The majority of this phase has taken the form of the educational events, except the patient segment, which was informed primarily via printed media, such as explanatory posters and handouts. Immediately after the explanatory part, the staff directly involved in data gathering was trained to utilize the HEDIS framework. In the second phase, the small-scale collection of data commenced to verify the validity of the system and timely detect and correct the inconsistencies. The change process was overseen by the dedicated committee, which assigned the additional training sessions or improved the faulty elements of the set upon detection.
However, one important detail notably lacked in the process. The assessment of the clinical outcomes did not take patient reports into account. While the patients were encouraged to share their experience, the questionnaires and interviews focused more on their satisfaction with the process rather than on the report of its clinical success. The reason for such direction was the attempt to maintain scientific rigor and rely on the falsifiable data rather than on the reports prone to bias and personal perception.
However, while such integrity certainly was beneficial, the recent research has suggested the improvements of including the patient-reported outcomes (PROs) into the final assessment. A study by Van der Wees et al. (2014) has suggested that such data stratum could not only improve the understanding of the individual cases but provide material for aggregated analysis of the comparative effectiveness. Of even greater importance are the possibilities for the insight into the dynamics of customer perception useful for the value-based payment system, which currently gains in popularity in the US (Van der Wees et al., 2014).
While not a critical detail by itself, it still contains certain risks if not utilized. As was mentioned before, the HEDIS does not provide a complete picture in every field and suits better for some than for the others. As a result, the assessment of different departments and processes would have uneven validity, which would introduce uncertainty into the final results. This would be noticeable primarily for the investors, who would be given a somewhat distorted picture of the reasons behind inconsistencies of the organization’s sustainability, and for the patients, who would not be able to communicate all of their concerns to the healthcare providers.
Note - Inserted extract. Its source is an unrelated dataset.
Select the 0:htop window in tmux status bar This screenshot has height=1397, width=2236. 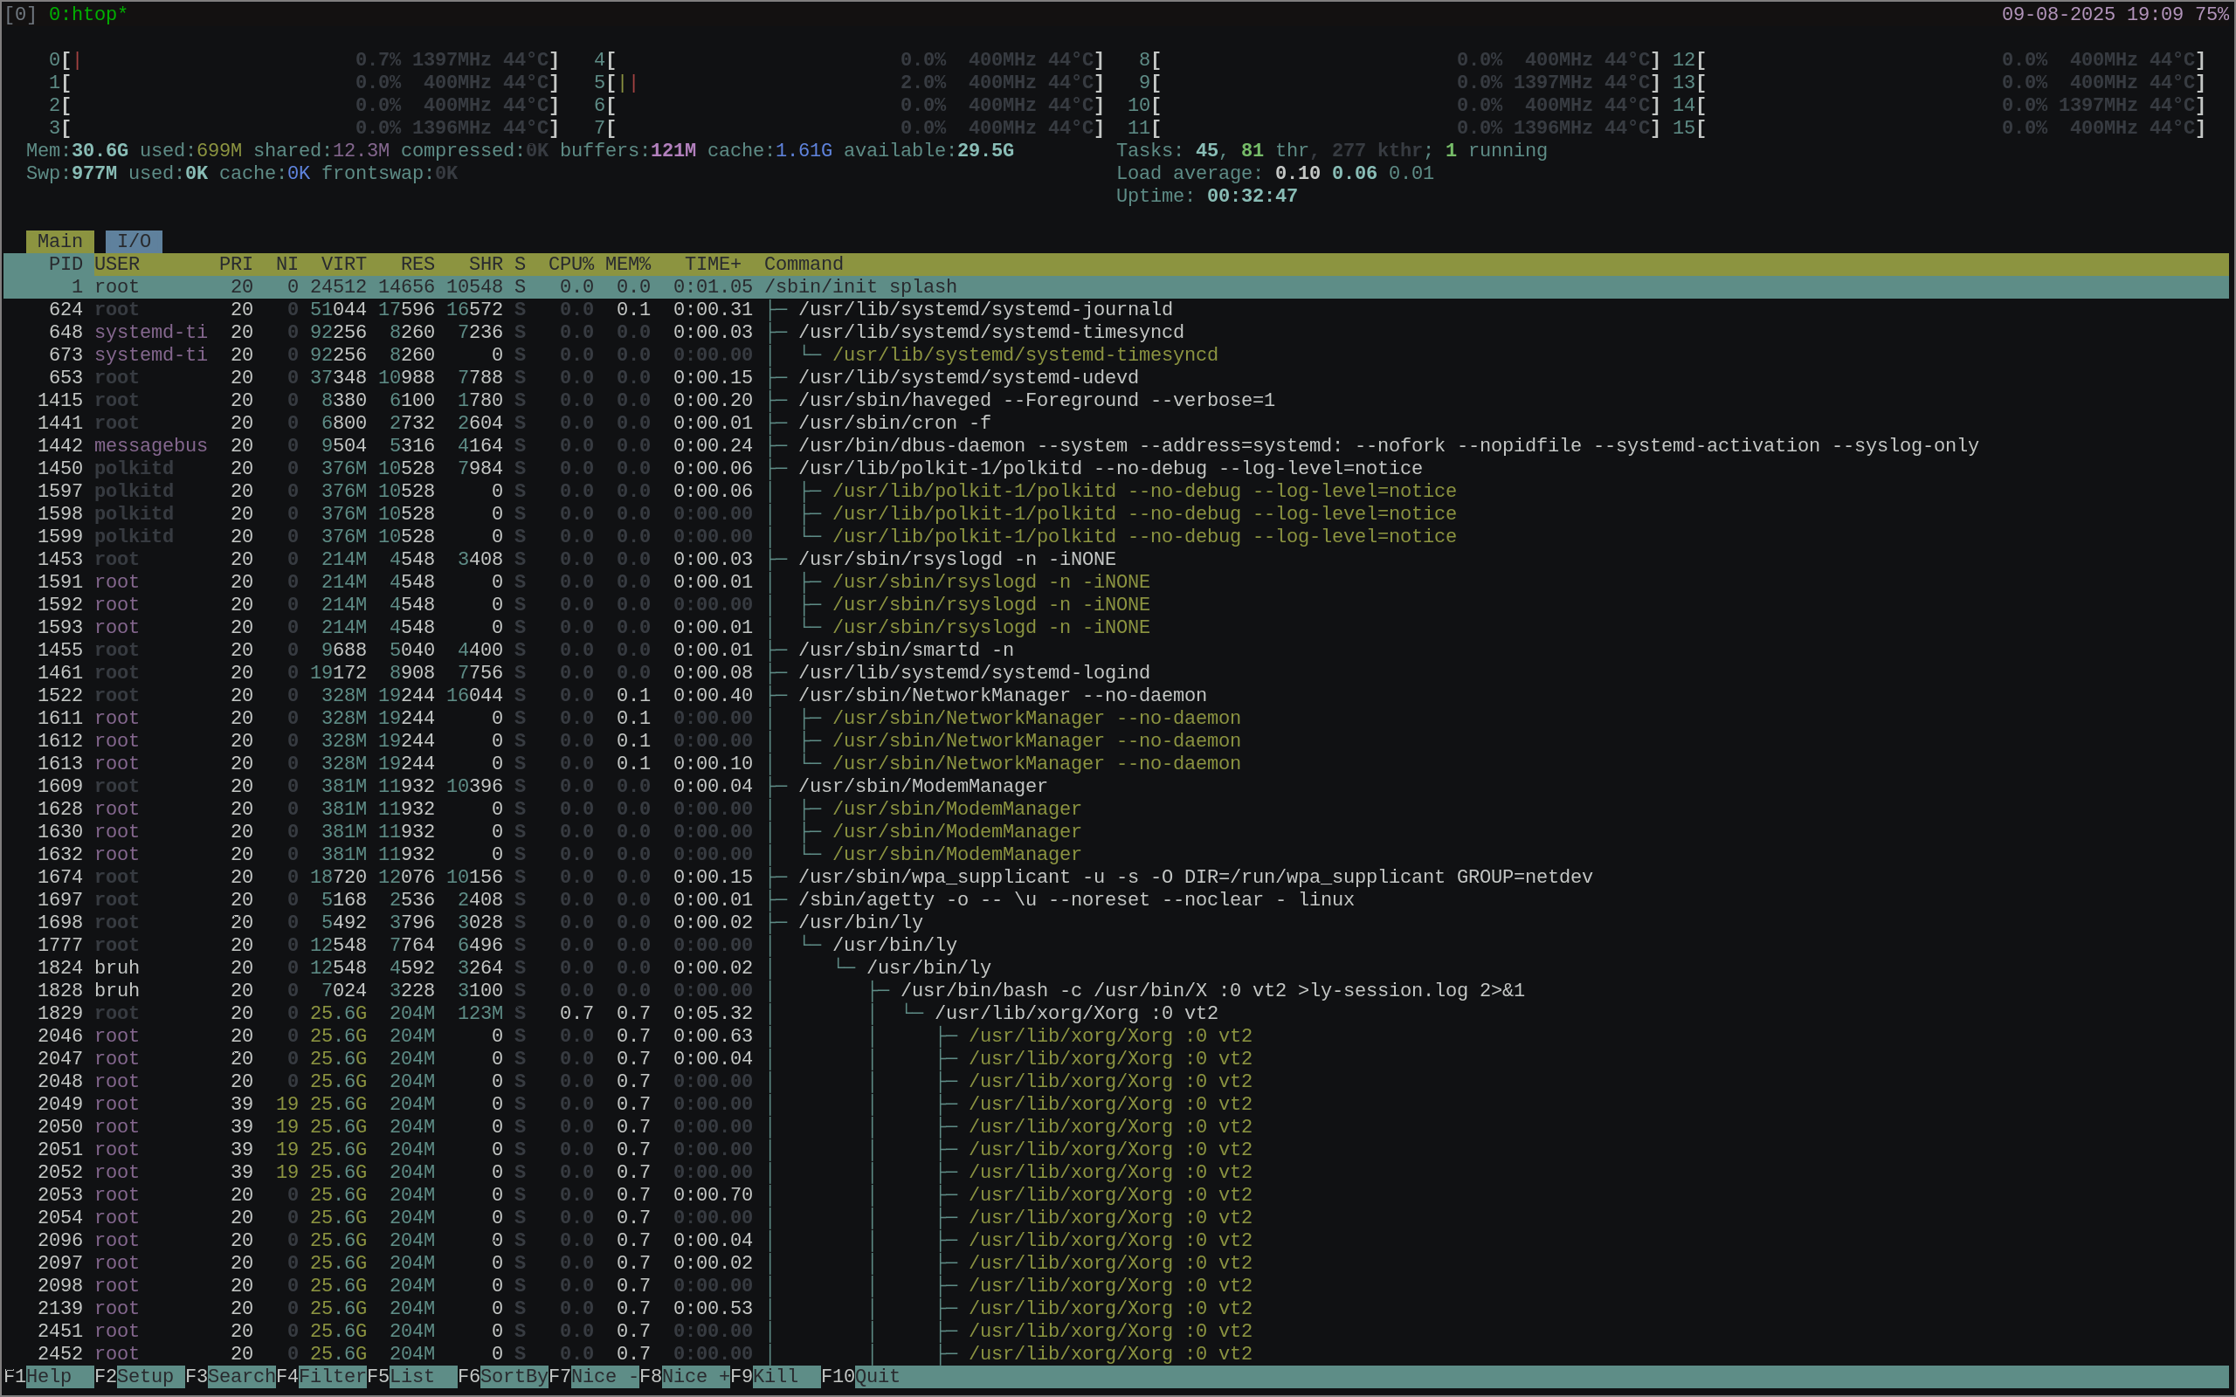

Thus, the matter of including PROs to the data is recommended.
Bremer, R. W., Scholle, S., Keyser, D. J., Knox-Houtsinger, J., & Pincus, H. A. (2008). Pay for Performance in Behavioral Health. Psychiatric Services, 59(12), 1419-1429.
Farber, H. J., & Schatz, M. (2007). Health Plan Employer Data and Information Set (HEDIS®) Criteria to Determine the Quality of Asthma Care in Children. Disease Management & Health Outcomes, 15(5), 279-287.
Moore, L., Lavoie, A., Bourgeois, G., & Lapointe, J. (2015). Donabedian’s structure-process-outcome quality of care model: Validation in an integrated trauma system. Journal of Trauma and Acute Care Surgery, 78(6), 1168-1175.
Van Der Wees, P. J., Nijhuis-Van Der Sanden, M. W., Ayanian, J. Z., Black, N., Westert, G. P., & Schneider, E. C. (2014). Integrating the use of patient-reported outcomes for both clinical practice and performance measurement: views of experts from 3 countries. The Milbank Quarterly, 92(4), 754-775.